Weil, also a Volkswagen director, promised to “clear up these events with all the possibilities we have inside the company and ensure that those involved are punished severely.”
The prosecutors’ office in Braunschweig, near Volkswagen’s Wolfsburg headquarters, confirmed that it is weighing an investigation of Volkswagen employees.
Other governments from Europe to South Korea have begun their own inquiries, and law firms have already filed class-action lawsuits on behalf of customers.
There is no immediate way of restoring Volkswagen’s reputation, but only total transparency can resolve the scandal and salvage its brand, said Jeremy Robinson-Leon, chief operating officer at Group Gordon, a New York-based corporate and crisis public relations firm.
“The most important thing is that VW comes out and tells the public what happened, who was involved and make sure that it doesn’t happen again,” he said.
U. S. regulators raised questions about Volkswagen’s diesel emissions in March 2014 and insisted on answers for another 18 months before the company finally acknowledged installing the stealth software.
The company has yet to reveal what its digital records show about who developed, wrote and tested the code, under whose direction, and why.

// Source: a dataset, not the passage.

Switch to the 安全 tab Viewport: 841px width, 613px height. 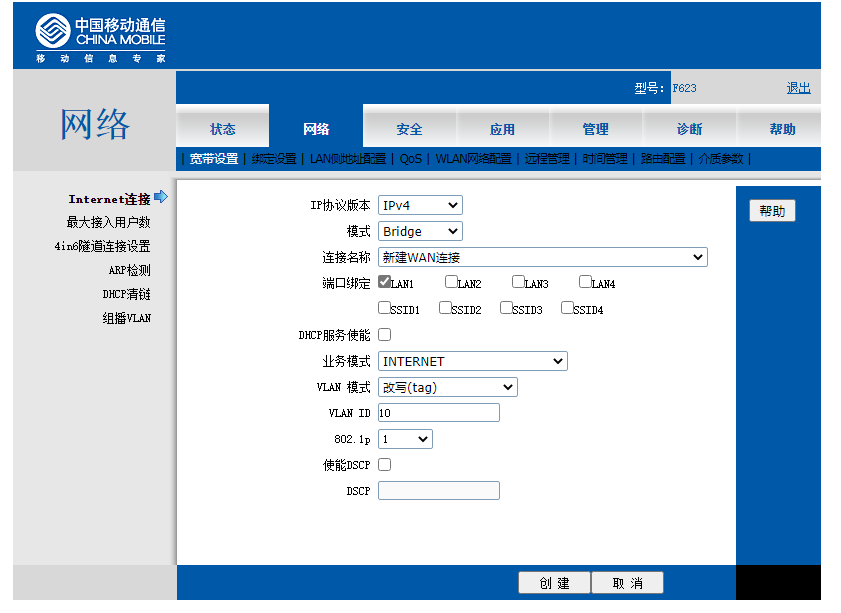(x=409, y=129)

German authorities also insisted on answers Wednesday as they sought to limit the effect on Europe’s largest economy.
German economic minister Sigmar Gabriel said it’s important that the scandal be cleared up quickly and “the consequences are drawn.” But he cautioned against casting doubt on the quality of Volkswagen as a whole or the rest of the country’s auto industry.
“The damage that some people have unleashed for the company and its employees is huge — but I think we should take care not to make a general debate about the quality of Volkswagen or the whole German auto industry out of this,” Gabriel said at the Frankfurt auto show.
“‘Made in Germany’ stands for excellent products,” insisted Ulrich Grillo of the Federation of German Industries.
German economic minister Sigmar Gabriel said it’s important that the scandal be cleared up quickly and “the consequences are drawn.”